Câmeras monitorando o trânsito, sensores que detectam as condições de tráfego e reprogramam os semáforos sempre que necessário, altos investimentos em tecnologia, instalação de ciclovias, controle dos níveis de poluição, reaproveitamento da água, reciclagem do lixo urbano, são algumas características das chamadas cidades inteligentes, conceito que ganhou força nos últimos 30 anos e que foi tema da conferência “Cidades mais humanas, inteligentes e sustentáveis”, proferida pelo professor do Departamento de Engenharia e Gestão do Conhecimento da Universidade Federal de Santa Catarina (UFSC), Eduardo Moreira da Costa. Ele, no entanto, não acredita que o mero investimento em tecnologia basta para tornar uma cidade inteligente: “é preciso olhar para os problemas da população e criar soluções em conjunto com a comunidade. Temos que ir além das cidades inteligentes e criar cidades humanas”, disse.

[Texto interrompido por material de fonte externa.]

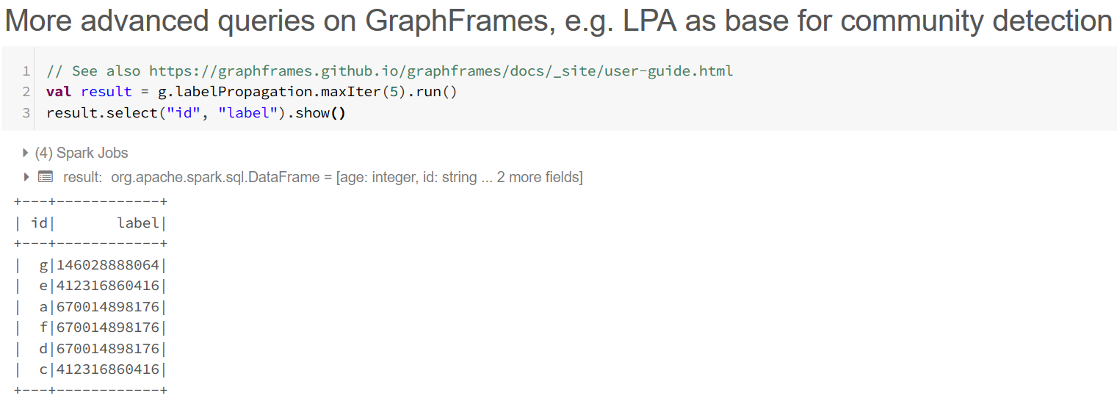The height and width of the screenshot is (401, 1117).
Task: Click the label column header in output
Action: 138,223
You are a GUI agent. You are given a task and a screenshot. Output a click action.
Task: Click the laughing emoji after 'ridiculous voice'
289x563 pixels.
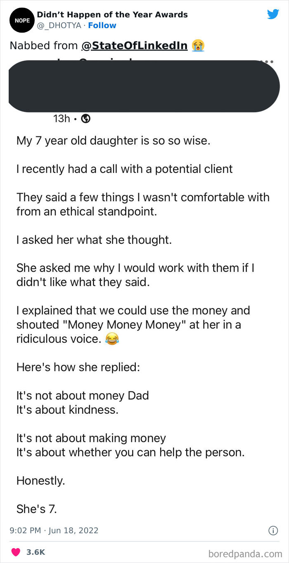tap(111, 339)
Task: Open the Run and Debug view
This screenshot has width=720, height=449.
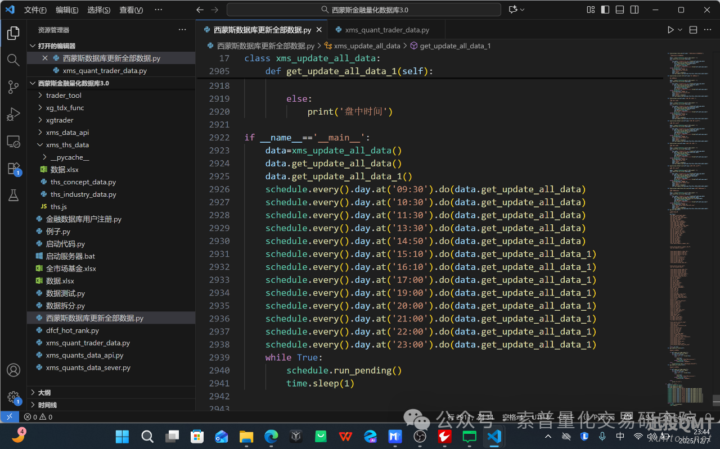Action: coord(13,114)
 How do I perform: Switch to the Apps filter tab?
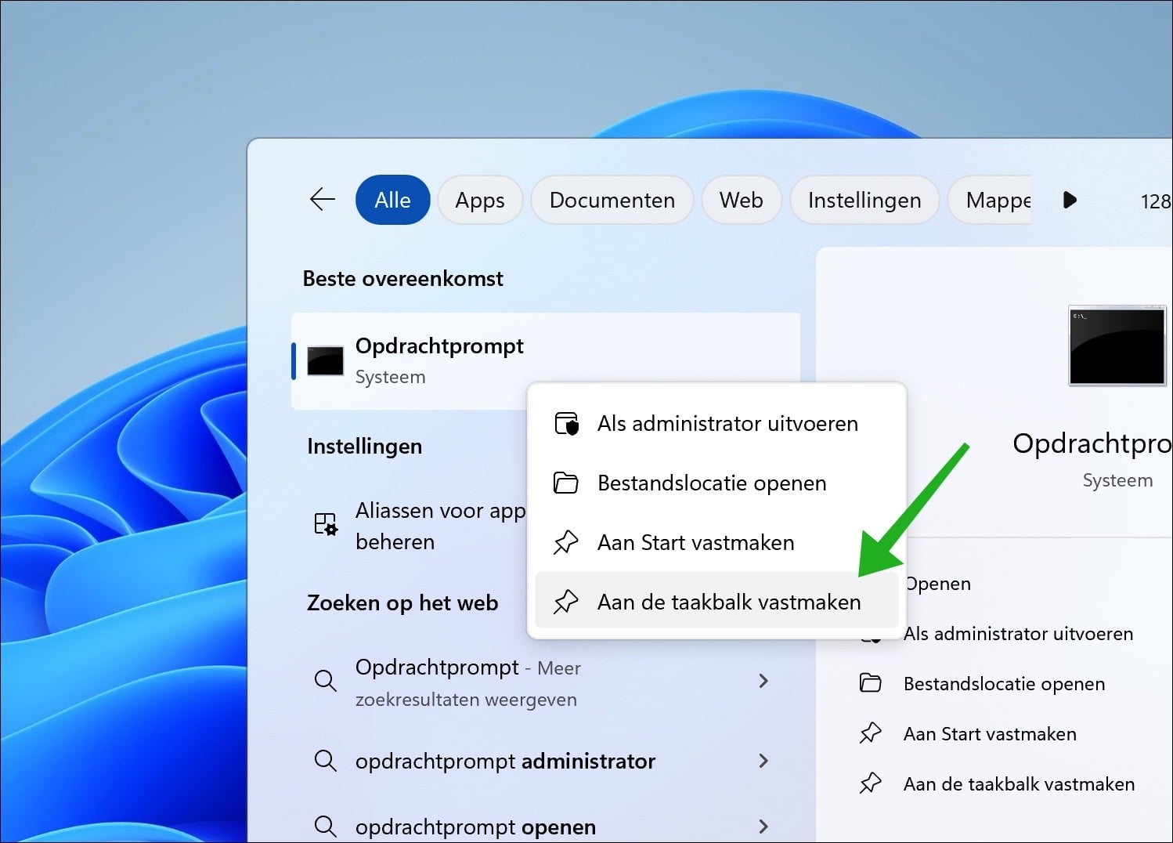(x=480, y=200)
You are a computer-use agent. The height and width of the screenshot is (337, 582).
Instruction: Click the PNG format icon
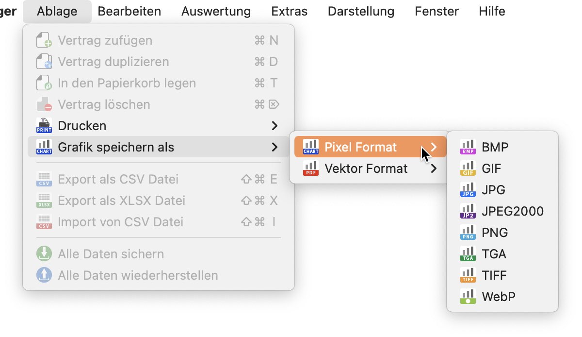(468, 233)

Na cidade do Rio de Janeiro, por exemplo, um moderno (e caro) centro de controle de tráfego informa onde há congestionamentos, acidentes, bem como a velocidade de deslocamento. “Não é raro o sistema detectar a velocidade de 12 km/h na Linha Vermelha, via expressa que liga o centro da cidade à Baixada Fluminense. Essa é a mesma velocidade de deslocamento de uma carroça!”, compara Costa. Esse tipo de controle informa uma situação, mas não gera soluções. “Ele não melhora, de fato, a vida das pessoas”, afirmou. Segundo ele, no Brasil, o conceito de cidades inteligentes foi capturado pelos fornecedores de equipamentos, que se limitam a vender sistemas que se limitam a apontar um problema e gerar informações. “A tecnologia só tem sentido para resolver um problema real. Em minha opinião, a questão principal é: como contribuir para criar uma cidade mais amigável para os que vivem nela?”.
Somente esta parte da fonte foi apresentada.